Used in single patient, special chamber may allow implantation of insulin-producing cells without rejection


To try to make the implant procedure available to more people, the researchers designed a semi-permeable chamber to house the islet cells, with the hope that the immune system wouldn't be able to "see" the new foreign cells.

However, when islet cells are first transplanted, they haven't established their own blood supply and aren't able to get oxygen when they're hiding in the chamber. For that reason, the current version of the device had an oxygen port on the outside of the body attached via tubing that had to be refilled daily by the patient for as long as a month or two, Block explained.

The device was implanted into a 63-year-old man, who'd had type 1 diabetes for 54 years. He was of average weight, and didn't have any serious complications from his diabetes.

Blood tests for a substance called C-peptide showed he wasn't producing any of his own insulin. C-peptide is a byproduct of insulin production, and is often used to measure the success of diabetes treatments in research settings. If C-peptide levels rise, it means insulin production has risen.

The transplant recipient had modest increases in his C-peptide levels, and the levels of C-peptide and insulin rose rapidly in response to an injection of glucose (a form of sugar). Over time, his long-term blood sugar control improved slightly, and his need for insulin decreased, though not to the point where he didn't need insulin injections.

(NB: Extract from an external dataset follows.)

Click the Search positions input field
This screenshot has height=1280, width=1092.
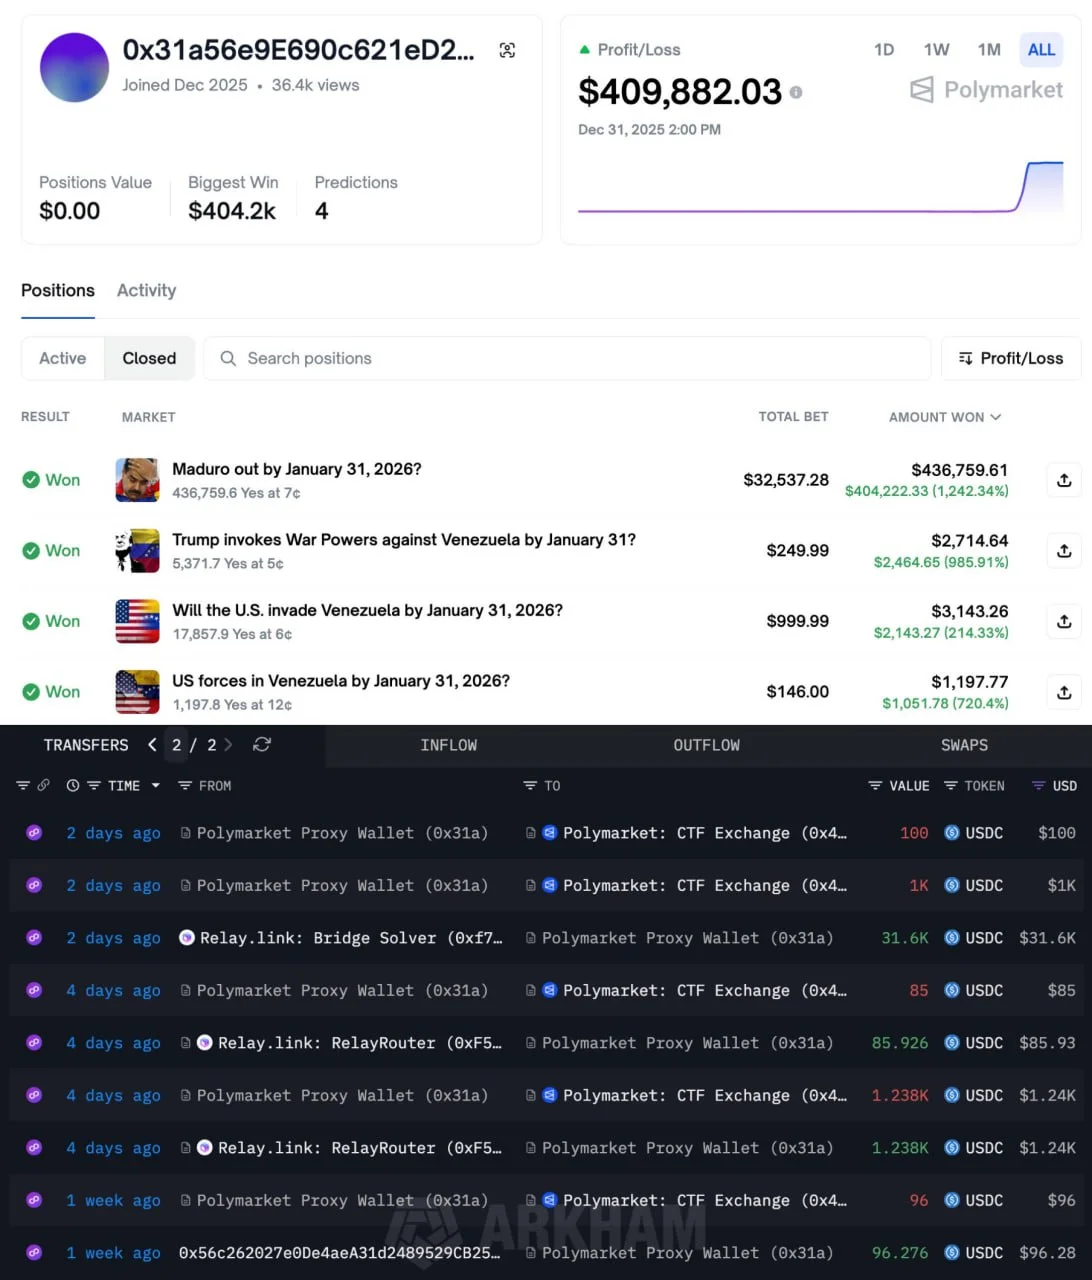(x=566, y=358)
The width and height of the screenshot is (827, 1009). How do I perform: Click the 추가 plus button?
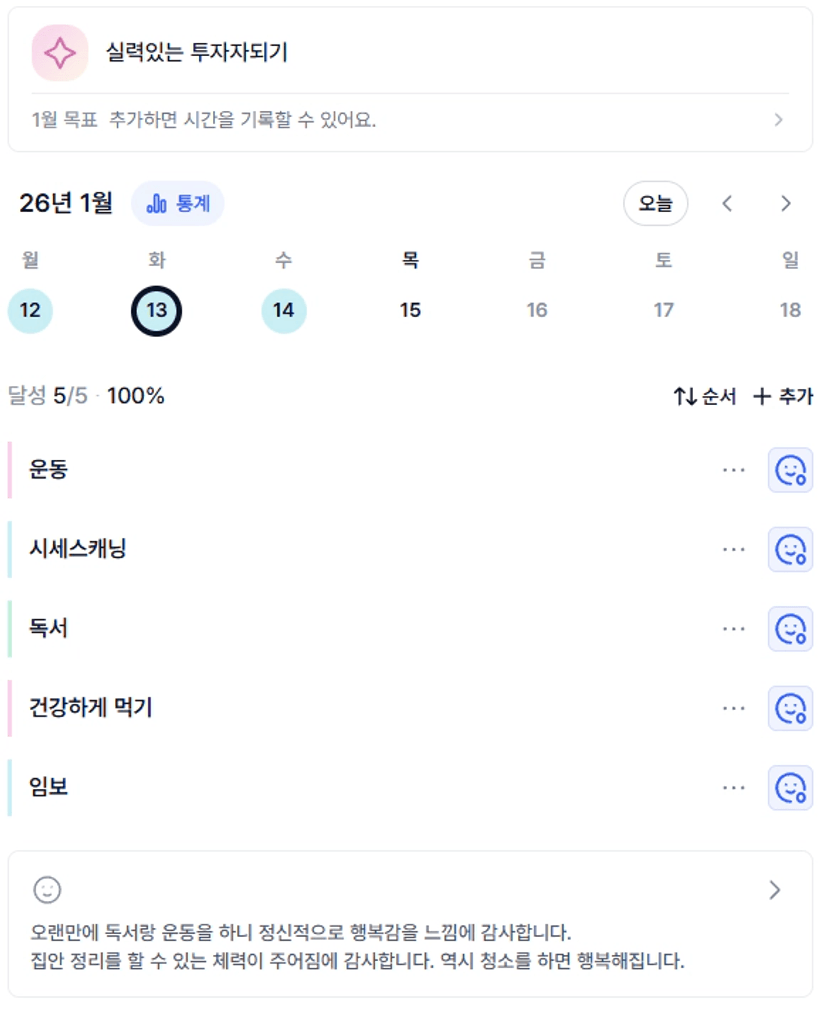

What was remarkable, however, was that after 10 months, there were no signs that the immune system was aware of the new cells. There were no signs of possible rejection of the new cells, and no signs that the immune system initiated an attack on the new islet cells.

The transplant only contained about half the amount of islet cells normally transplanted. "We only had a limited number of beta cells available from this one pancreas," explained Block, a distinguished professor of urologic research and clinical director of the Endocrine Polypeptide and Cancer Institute at the Veterans Affairs Medical Center Research Service, in Miami.